## TASK DIRECTIONS
Starting at the line that contains "You are a GUI", copy every line through the end of the records below exactly as written, leaving out pictures.

## DATASET RECORDS

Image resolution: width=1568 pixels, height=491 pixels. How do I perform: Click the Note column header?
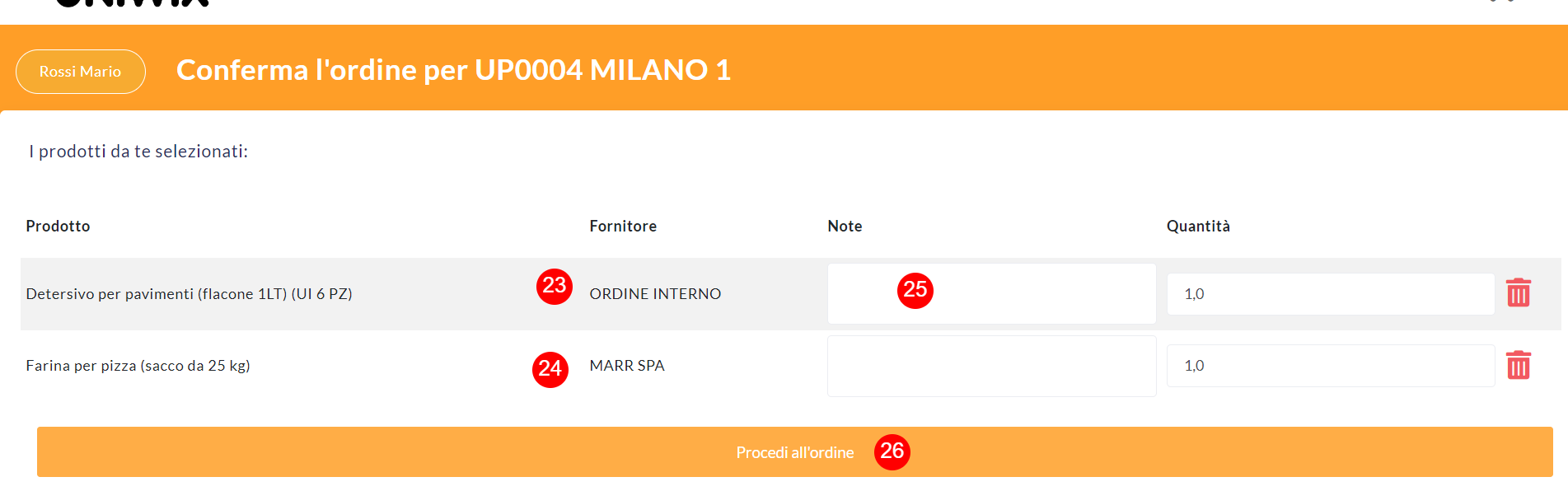(845, 226)

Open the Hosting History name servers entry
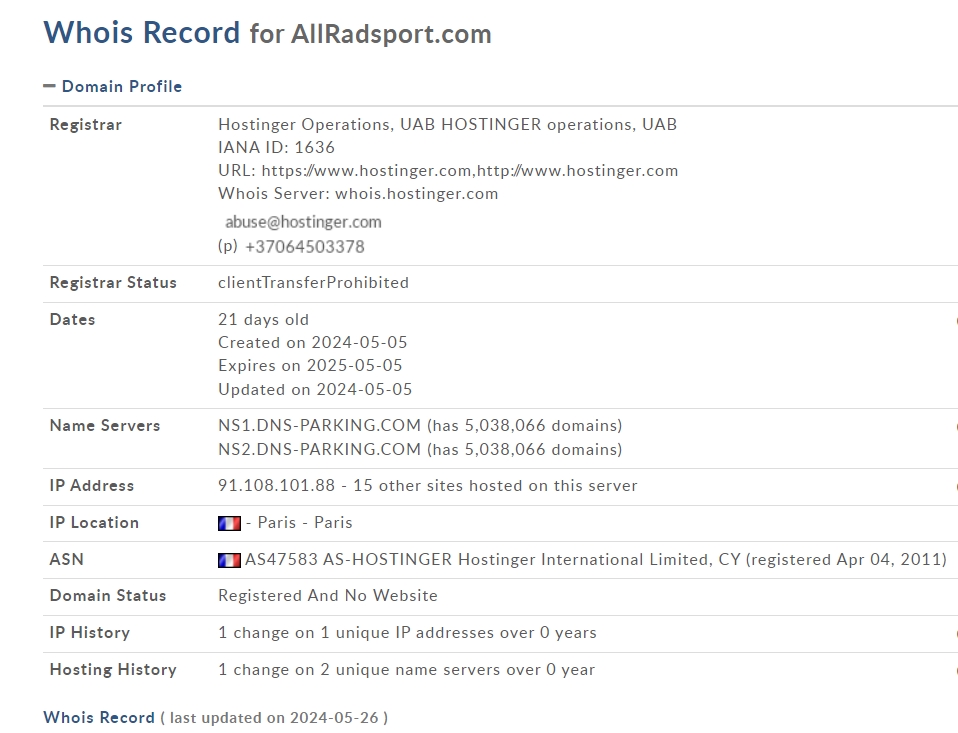[x=406, y=669]
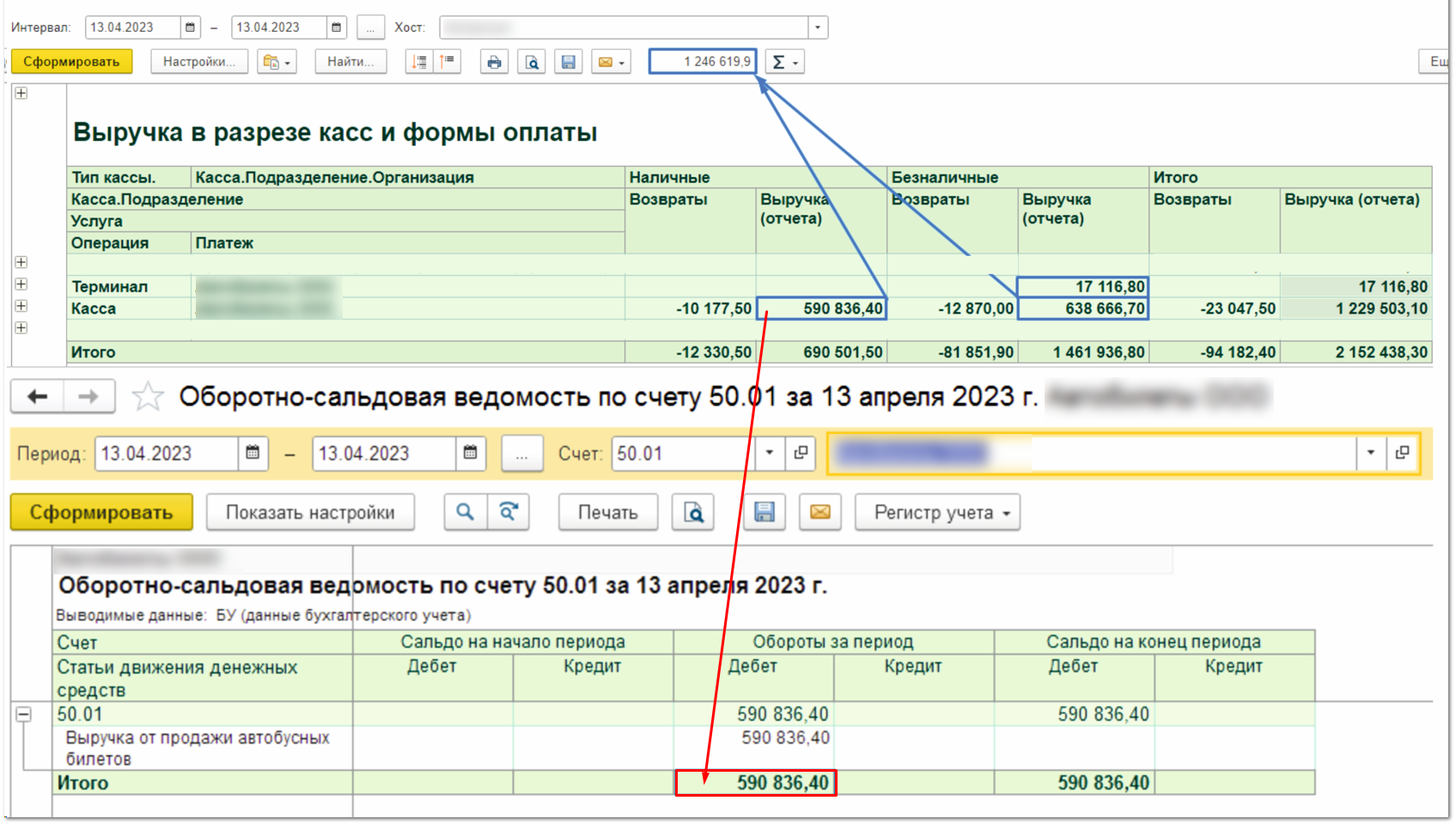Open the sum function Σ dropdown

784,62
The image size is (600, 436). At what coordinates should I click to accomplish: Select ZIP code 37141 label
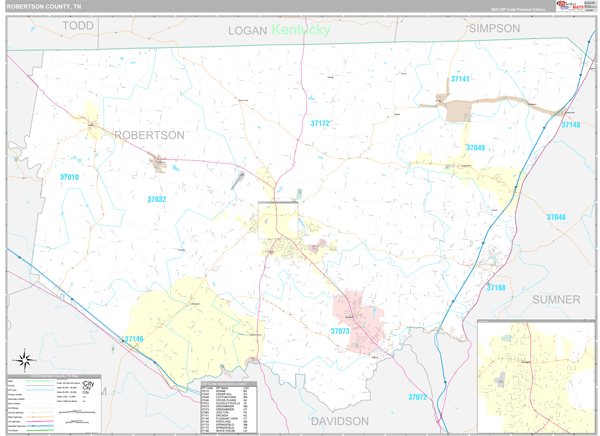(x=460, y=78)
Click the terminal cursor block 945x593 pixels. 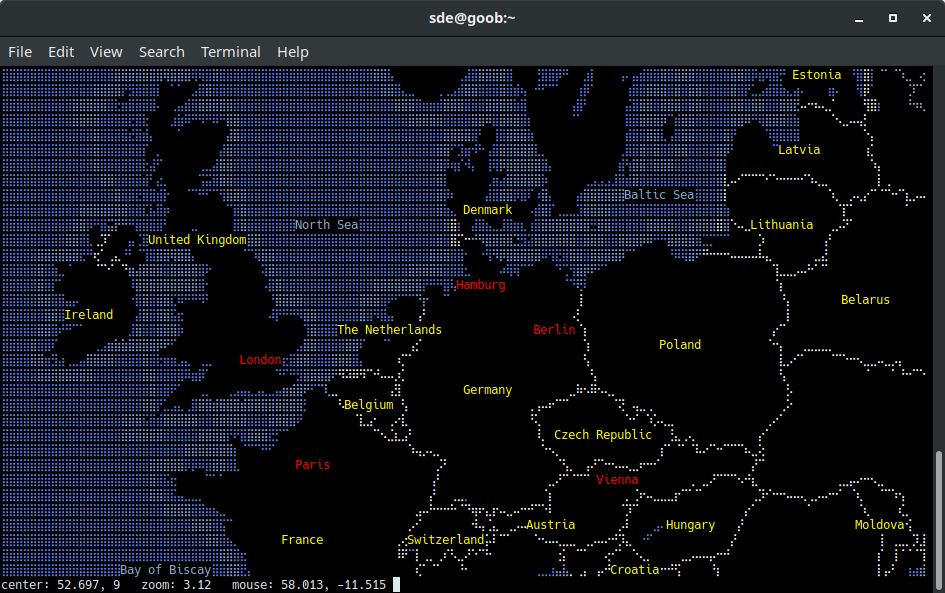(x=395, y=584)
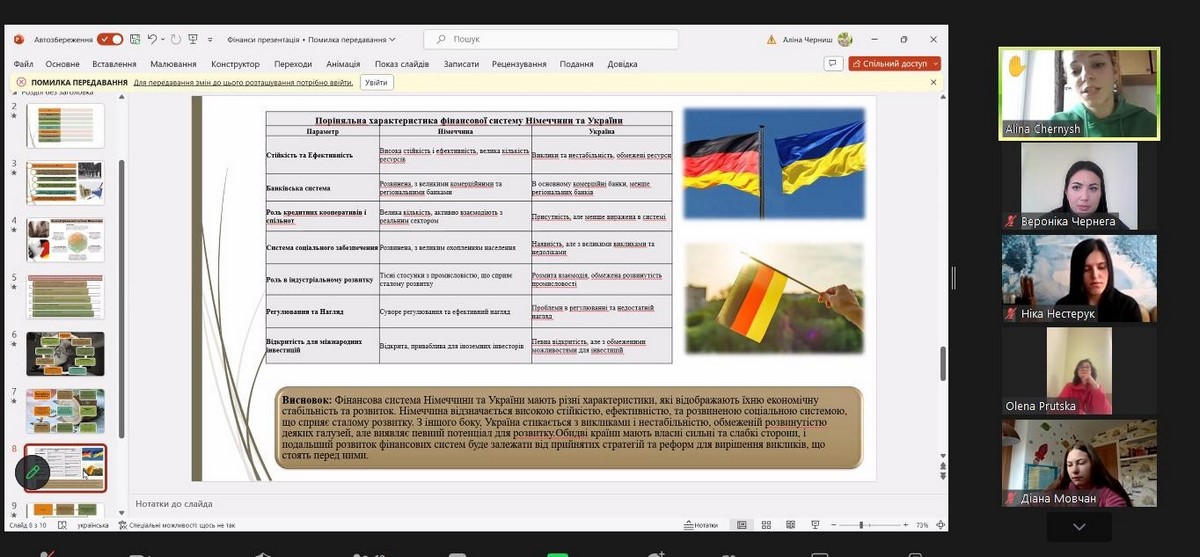
Task: Open the file name dropdown in title bar
Action: [392, 39]
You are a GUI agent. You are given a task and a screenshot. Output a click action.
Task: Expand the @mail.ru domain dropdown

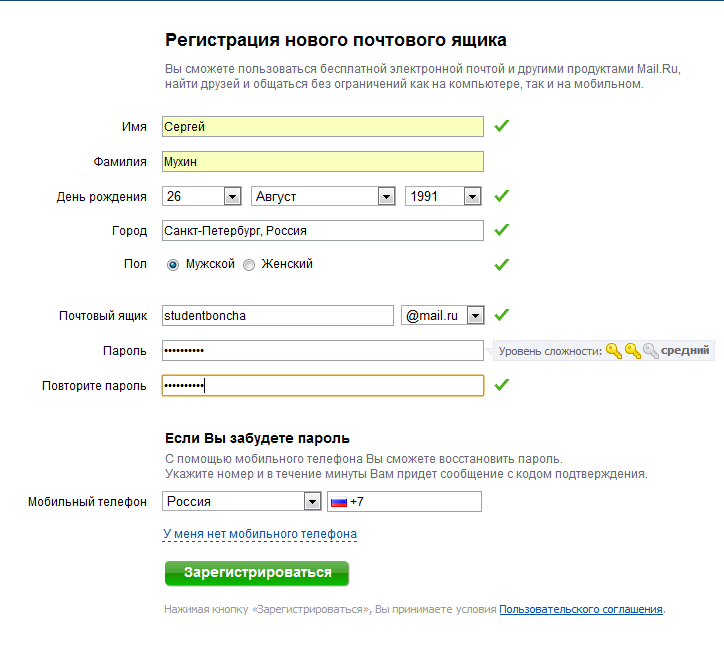(x=475, y=315)
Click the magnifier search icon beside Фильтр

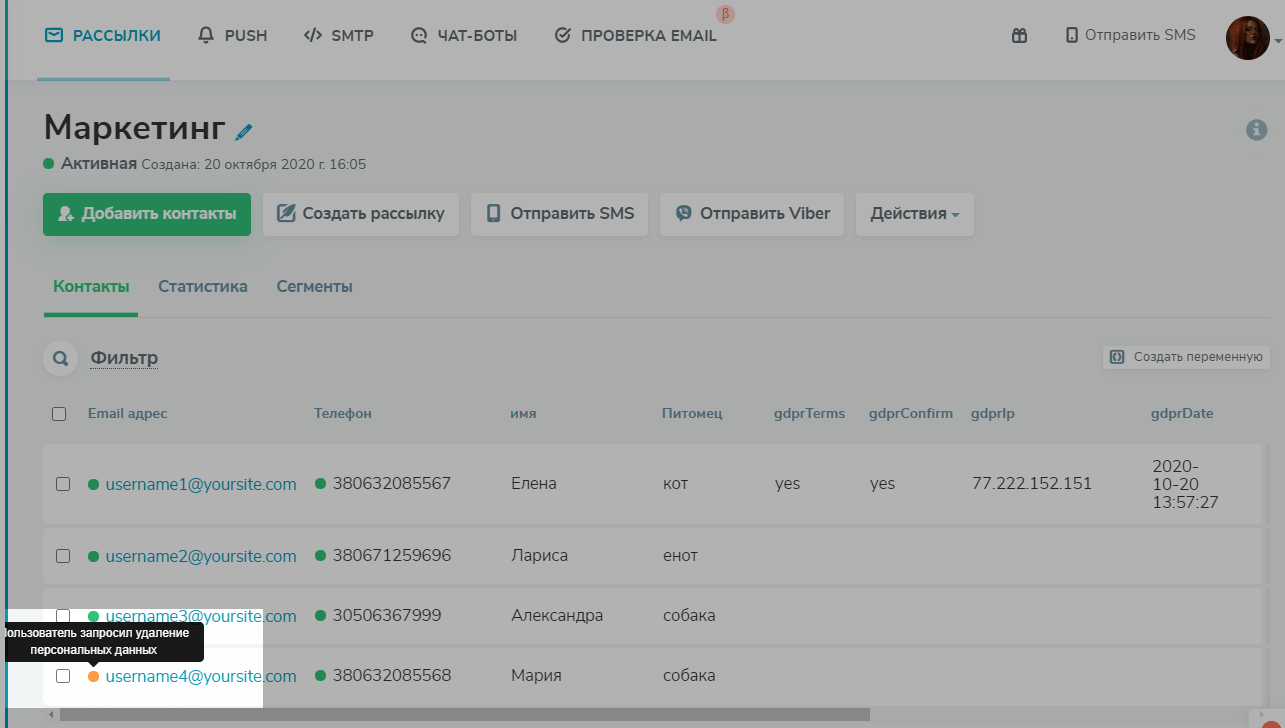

## WRITTEN RESPONSE
You are a GUI agent. You are given a task and a screenshot. Output a click action.
Task: Expand the @mail.ru domain dropdown

(x=475, y=315)
Click the magnifier search icon beside Фильтр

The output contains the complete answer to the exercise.